# Men's Midlife crisis???



## cami (Jun 13, 2010)

Hi all, 

I have posted my story on the other pages. But, I keep getting suggestions here and at MB about a possible midlife crisis in my hubby though he doesn't admit that and I just don't know anymore. It has brought it into my mind.

Anyway, my question is: What is a mid-life crisis? :scratchhead: What do men do during that time? Is it something that can be "ridden out" so to speak or is it something I have to live with forever? Could this possibly be what I am experiencing now with my hubby??

Can someone please explain and maybe visit my other thread and offer advice too. I'm just so scared and I am so lonely. 

Thanks


----------



## Susan2010 (Apr 19, 2010)

After reading your last entry to your other thread, I see I was probably wrong about him doing this to get your attention. It appears to me now he seriously wants out of the marriage. I feel that for a few reasons.

One is that he told you how long it would that he would be able to afford filing for divorce. I immediately had to wonder why anyone thinks it takes a whole year for them to afford to file. It tells me he has checked into it, probably talked with some attorneys, and he knows how much it will cost. Therefore, he knows how long it will take him to come up with the amount of money.

Another reason is he is careful not give you hope, while at the same time keeping his options open. In other words, he has you dangling from a string and he plans to keep you that way. You keep hanging on to his every word and trying to figure him out. You keep looking for some hope in his every word. You are open to whatever he wants and whatever he wants the relationship to be.
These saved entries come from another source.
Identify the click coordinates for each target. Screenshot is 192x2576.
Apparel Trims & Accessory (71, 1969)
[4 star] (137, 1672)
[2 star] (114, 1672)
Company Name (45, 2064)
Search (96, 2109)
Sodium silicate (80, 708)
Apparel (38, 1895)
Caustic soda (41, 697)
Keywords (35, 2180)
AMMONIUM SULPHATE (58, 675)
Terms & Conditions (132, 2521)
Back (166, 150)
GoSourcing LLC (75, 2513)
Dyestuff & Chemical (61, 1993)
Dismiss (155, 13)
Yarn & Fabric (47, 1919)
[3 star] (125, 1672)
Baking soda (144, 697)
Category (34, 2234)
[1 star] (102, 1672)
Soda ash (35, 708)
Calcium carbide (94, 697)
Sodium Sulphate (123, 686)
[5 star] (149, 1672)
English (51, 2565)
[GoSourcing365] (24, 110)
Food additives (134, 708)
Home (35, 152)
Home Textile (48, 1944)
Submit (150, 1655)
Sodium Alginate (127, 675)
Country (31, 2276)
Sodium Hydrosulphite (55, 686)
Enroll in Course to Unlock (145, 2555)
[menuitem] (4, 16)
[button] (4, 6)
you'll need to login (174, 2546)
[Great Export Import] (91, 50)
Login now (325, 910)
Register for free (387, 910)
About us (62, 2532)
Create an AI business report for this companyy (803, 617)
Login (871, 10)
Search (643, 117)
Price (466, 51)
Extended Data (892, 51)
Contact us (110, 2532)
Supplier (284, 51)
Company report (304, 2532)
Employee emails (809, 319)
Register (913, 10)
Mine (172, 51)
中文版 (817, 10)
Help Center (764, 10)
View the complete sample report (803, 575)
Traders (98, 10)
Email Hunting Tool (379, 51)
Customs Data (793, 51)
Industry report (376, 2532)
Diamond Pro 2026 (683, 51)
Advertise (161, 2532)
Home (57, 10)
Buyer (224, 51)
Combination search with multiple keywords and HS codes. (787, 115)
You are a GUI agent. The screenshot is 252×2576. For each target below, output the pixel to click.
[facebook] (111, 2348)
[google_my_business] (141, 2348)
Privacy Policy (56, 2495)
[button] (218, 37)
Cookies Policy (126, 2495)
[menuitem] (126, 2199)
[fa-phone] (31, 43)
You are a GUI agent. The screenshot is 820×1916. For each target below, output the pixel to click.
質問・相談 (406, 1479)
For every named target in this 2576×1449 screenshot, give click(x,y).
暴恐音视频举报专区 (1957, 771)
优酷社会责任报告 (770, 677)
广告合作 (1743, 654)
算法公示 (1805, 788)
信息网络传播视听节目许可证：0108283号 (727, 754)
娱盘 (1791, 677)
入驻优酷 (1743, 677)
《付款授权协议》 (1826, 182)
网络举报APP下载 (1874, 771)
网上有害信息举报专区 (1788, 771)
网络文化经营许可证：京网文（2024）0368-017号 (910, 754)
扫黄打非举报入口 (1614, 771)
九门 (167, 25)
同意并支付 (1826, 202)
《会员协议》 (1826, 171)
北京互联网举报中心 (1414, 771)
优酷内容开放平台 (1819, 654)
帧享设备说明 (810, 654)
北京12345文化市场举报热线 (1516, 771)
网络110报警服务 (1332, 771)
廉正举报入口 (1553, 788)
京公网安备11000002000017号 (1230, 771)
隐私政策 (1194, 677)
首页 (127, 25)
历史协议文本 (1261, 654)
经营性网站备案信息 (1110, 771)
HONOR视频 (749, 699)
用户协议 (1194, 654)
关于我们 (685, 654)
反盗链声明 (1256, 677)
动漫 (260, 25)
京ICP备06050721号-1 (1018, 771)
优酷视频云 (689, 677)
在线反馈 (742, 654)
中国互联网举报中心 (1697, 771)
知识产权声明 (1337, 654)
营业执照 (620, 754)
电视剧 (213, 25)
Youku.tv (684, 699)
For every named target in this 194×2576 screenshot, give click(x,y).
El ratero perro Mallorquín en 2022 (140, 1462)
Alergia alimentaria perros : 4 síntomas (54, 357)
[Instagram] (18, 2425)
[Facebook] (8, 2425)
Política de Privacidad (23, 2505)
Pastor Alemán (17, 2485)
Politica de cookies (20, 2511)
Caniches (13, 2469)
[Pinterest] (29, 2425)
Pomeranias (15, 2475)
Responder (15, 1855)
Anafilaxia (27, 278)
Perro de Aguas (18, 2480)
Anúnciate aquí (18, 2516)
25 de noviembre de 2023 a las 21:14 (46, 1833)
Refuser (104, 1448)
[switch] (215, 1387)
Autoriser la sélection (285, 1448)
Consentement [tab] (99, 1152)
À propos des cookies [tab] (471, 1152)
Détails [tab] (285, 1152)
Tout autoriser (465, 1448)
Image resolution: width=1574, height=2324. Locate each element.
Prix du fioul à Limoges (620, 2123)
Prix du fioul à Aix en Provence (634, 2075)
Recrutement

He is fully aware of all of this and is deliberately causing you all this confusion. He does not want to be married anymore but surely wants benefits from however he decides to define the relationship.

And finally, if he wanted to be married he would bring his arse home. He keeps talking with you about the relationship (while keeping his options open), but if he were serious about working on the *marital relationship* there is nothing to make him think it is best to do that from afar. At home is the best place for that to happen. How could your marriage become better, stronger, more loving, etc. if you are not together to work on it to become better, stronger, more loving, etc.? He has you over a barrel and you are falling for every bit of it.

If he wanted to the marriage he would say he wants the marriage. But he doesn't say that. He simply wants to see if something better comes along. The only thing I can see you able to do at this point is to continue working on yourself to make a better you. In that process, I hope you will find self-esteem which will give you enough courage to quit acting like his puppy dog and finally put a stop to his manipulation. So again, I suggest option #3 that I proposed before:

3. Stop being so desperate and turn the tables on him. Tell him to come home or you will file for divorce. Let him know he can trust you to keep your promises and you will do better. Tell him you love him and want him, but you refuse to go through this anymore.

To answer your question about midlife crisis, here are a bunch of resources to explain........

Google search #1
Google search #2


----------



## lisakifttherapy (Jul 31, 2007)

Sometimes men struggle in mid-life as they are faced with the passing of their youth. It impacts some more than others but in cases where they don't seem to be navigating the change well, they may act out in ways to desperately hold onto it. 

Yes, it can pass and usually does. He may just need a little positive affirmation from you.

Advice: Soothe your hubby by reaffirming how much you love him and find him sexy regardless of his belly - or whatever. Make light of it, be playful. Perhaps you can talk about growing old together. Reframe his situation - and know that it is sort of a grieving process for some men and may take some time.


----------